> [Problem] Reproduce the listing below word for word, beginning at the line that has "720x1440 pixels. At" and stopping after the line that has "[x=134, y=450]". Leave out the pictures.

> [Records for this task]
>> BEGIN

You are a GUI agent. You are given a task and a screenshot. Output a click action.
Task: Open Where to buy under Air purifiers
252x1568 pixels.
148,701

>> END
>> BEGIN

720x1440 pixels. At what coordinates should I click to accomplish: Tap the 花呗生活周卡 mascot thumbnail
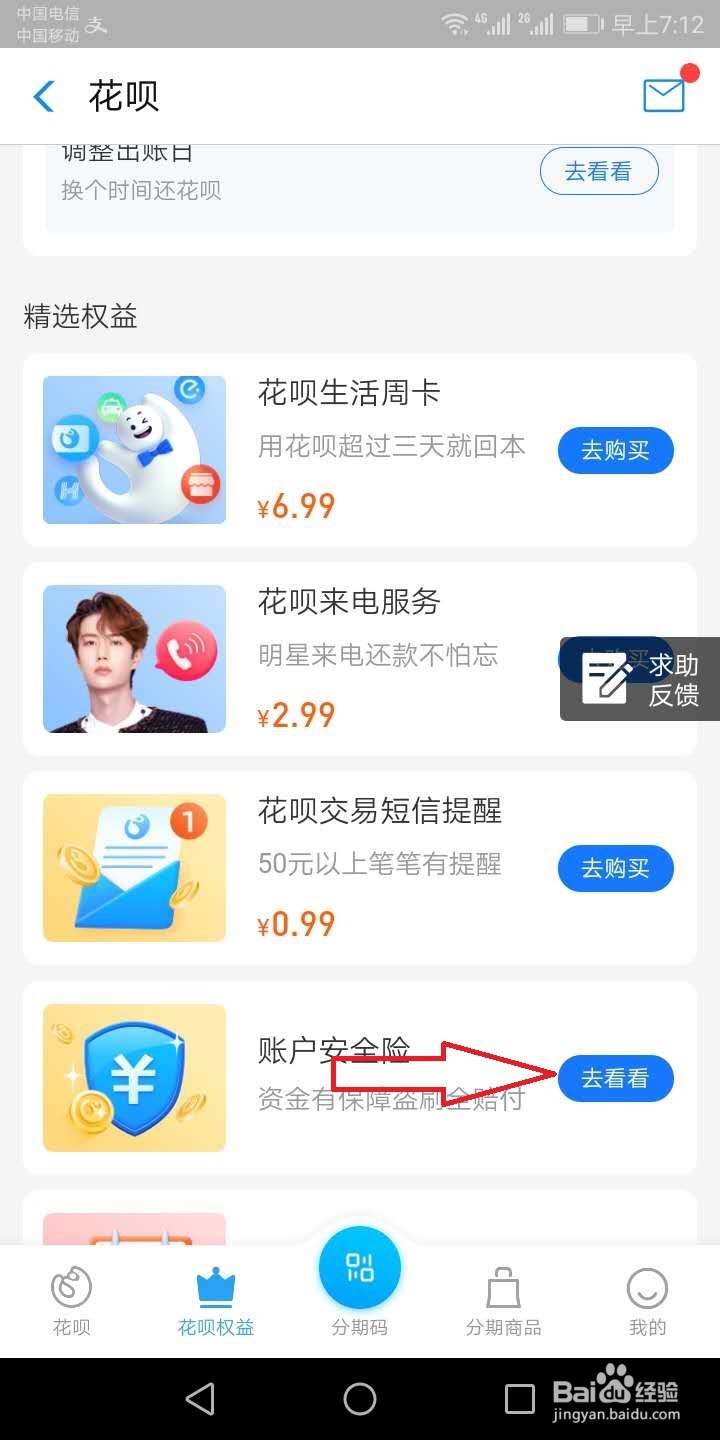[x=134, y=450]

>> END
>> BEGIN

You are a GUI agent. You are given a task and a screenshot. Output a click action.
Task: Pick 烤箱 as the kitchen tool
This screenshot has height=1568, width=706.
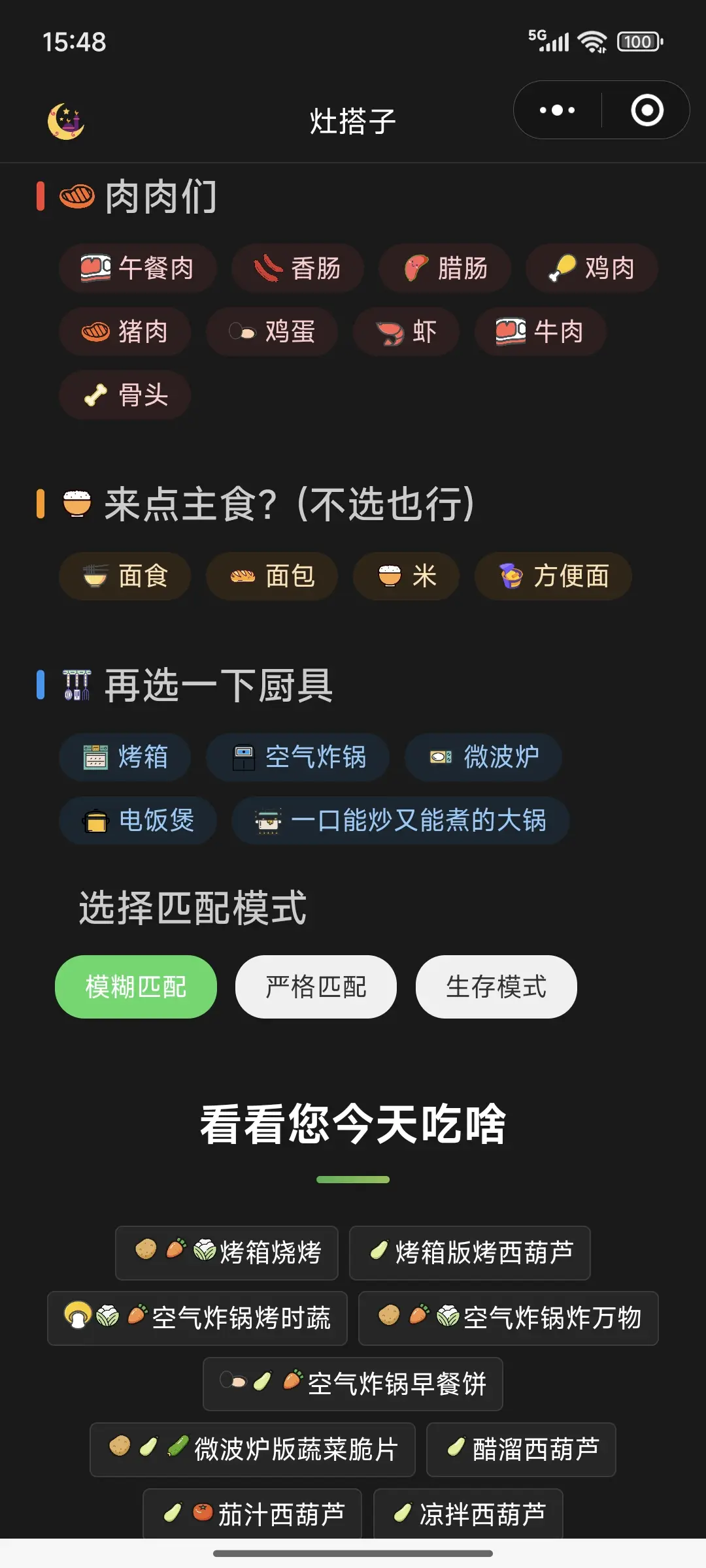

>> END

> [Correct result]
720x1440 pixels. At what coordinates should I click to accomplish: Tap the 花呗生活周卡 mascot thumbnail
[x=134, y=450]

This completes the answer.